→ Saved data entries
────
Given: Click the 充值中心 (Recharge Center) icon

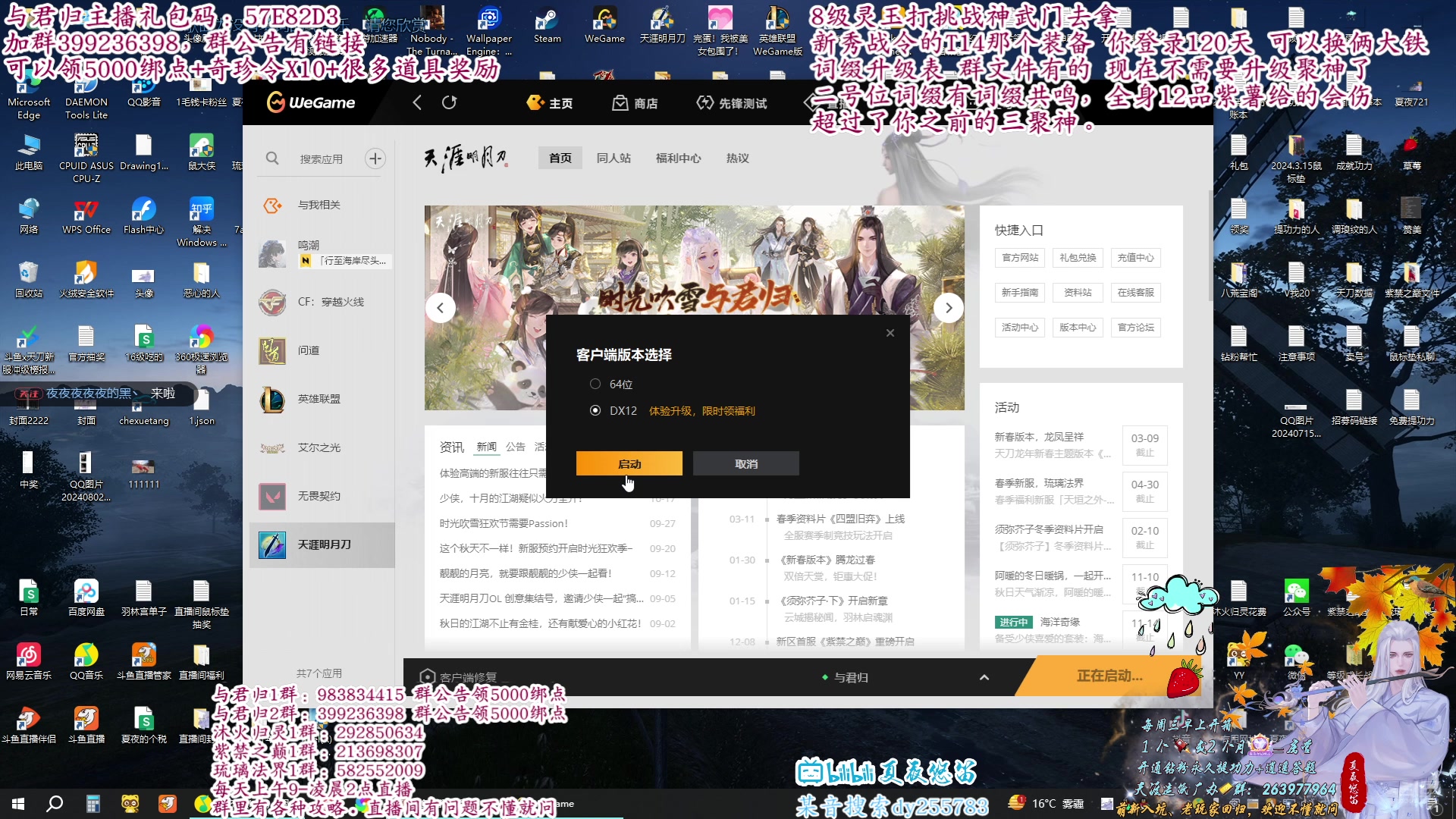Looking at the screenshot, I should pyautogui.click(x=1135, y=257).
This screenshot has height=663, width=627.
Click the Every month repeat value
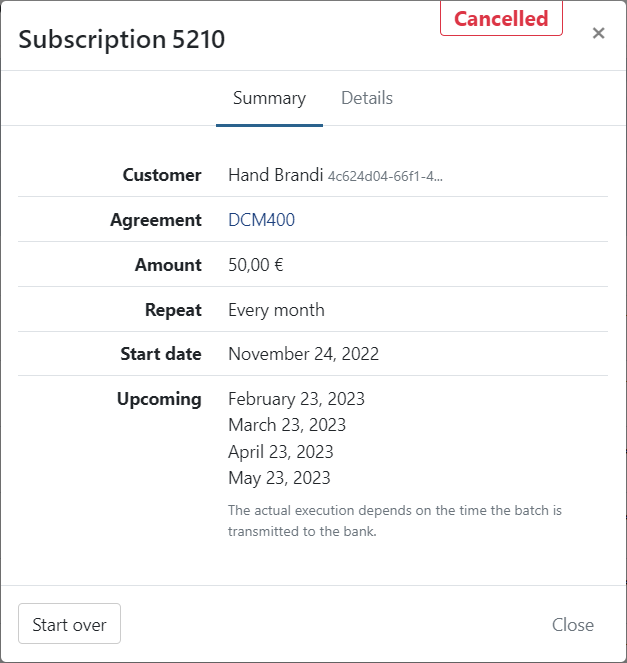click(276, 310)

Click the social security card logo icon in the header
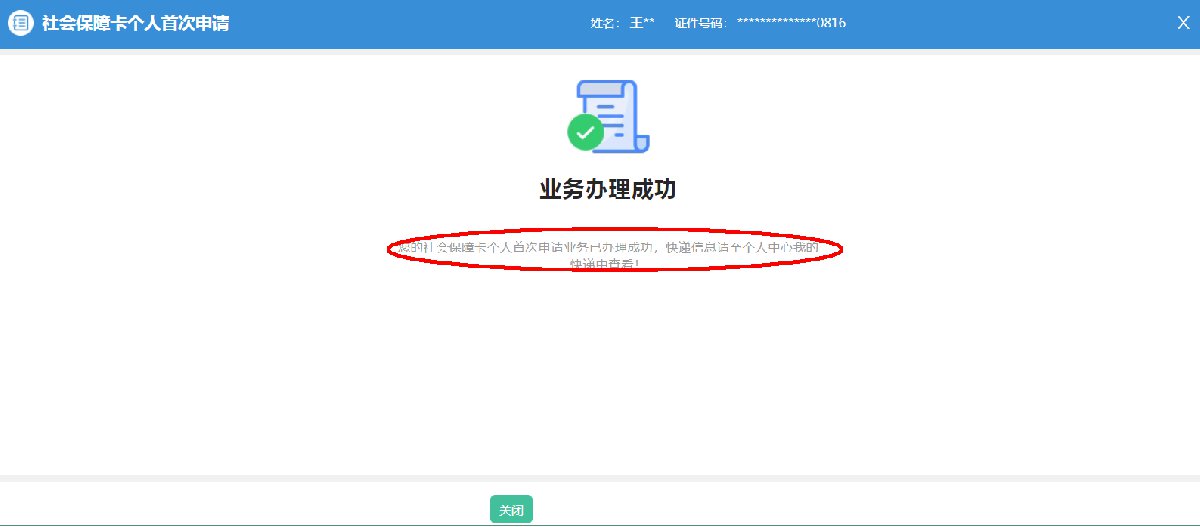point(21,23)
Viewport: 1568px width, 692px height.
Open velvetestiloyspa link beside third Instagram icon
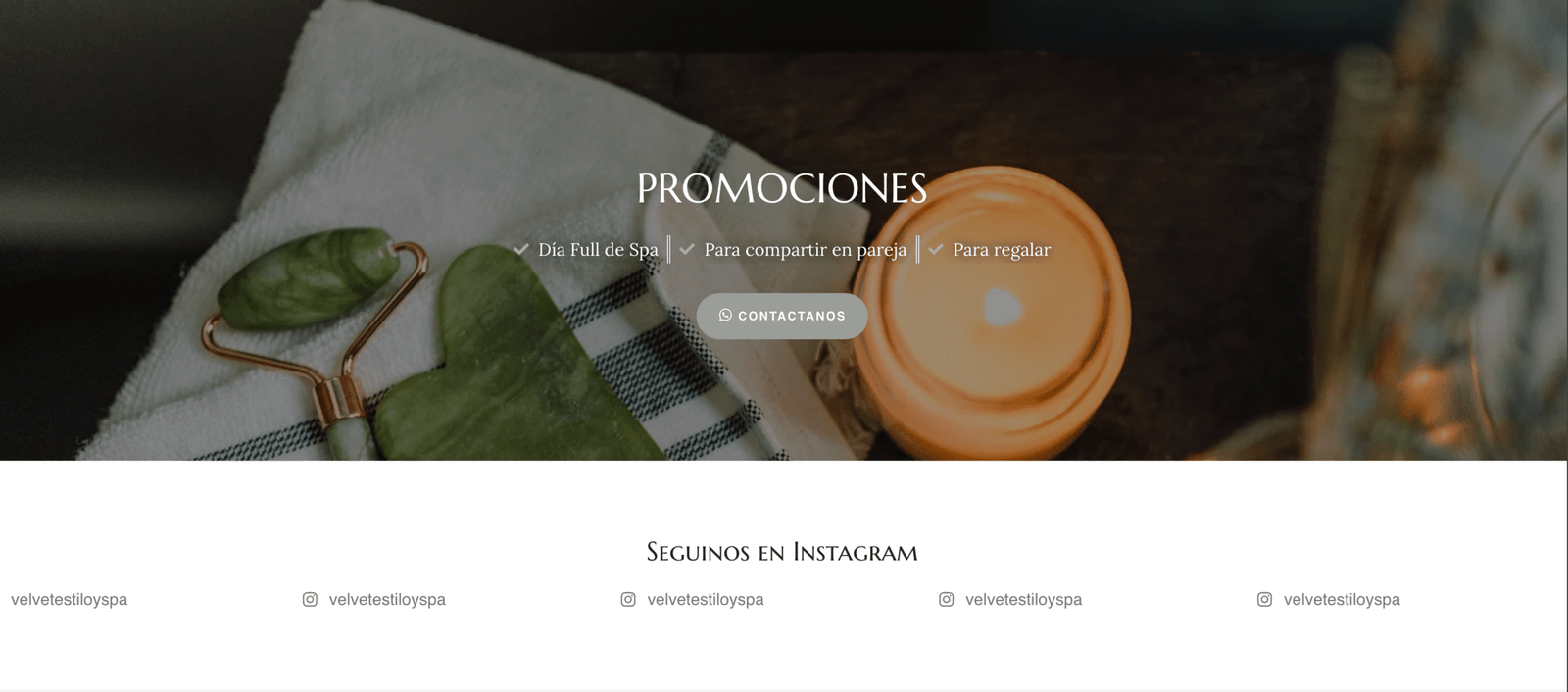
────
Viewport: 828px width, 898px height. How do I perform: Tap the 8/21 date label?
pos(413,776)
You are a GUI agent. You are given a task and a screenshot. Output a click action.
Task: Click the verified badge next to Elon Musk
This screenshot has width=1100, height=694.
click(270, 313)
────
Please transcribe exactly the lines above from the line that has "Viewport: 1568px width, 692px height." up to and including the line that has "Open velvetestiloyspa link"; no other line belongs in the answer.

Viewport: 1568px width, 692px height.
Open velvetestiloyspa link beside third Instagram icon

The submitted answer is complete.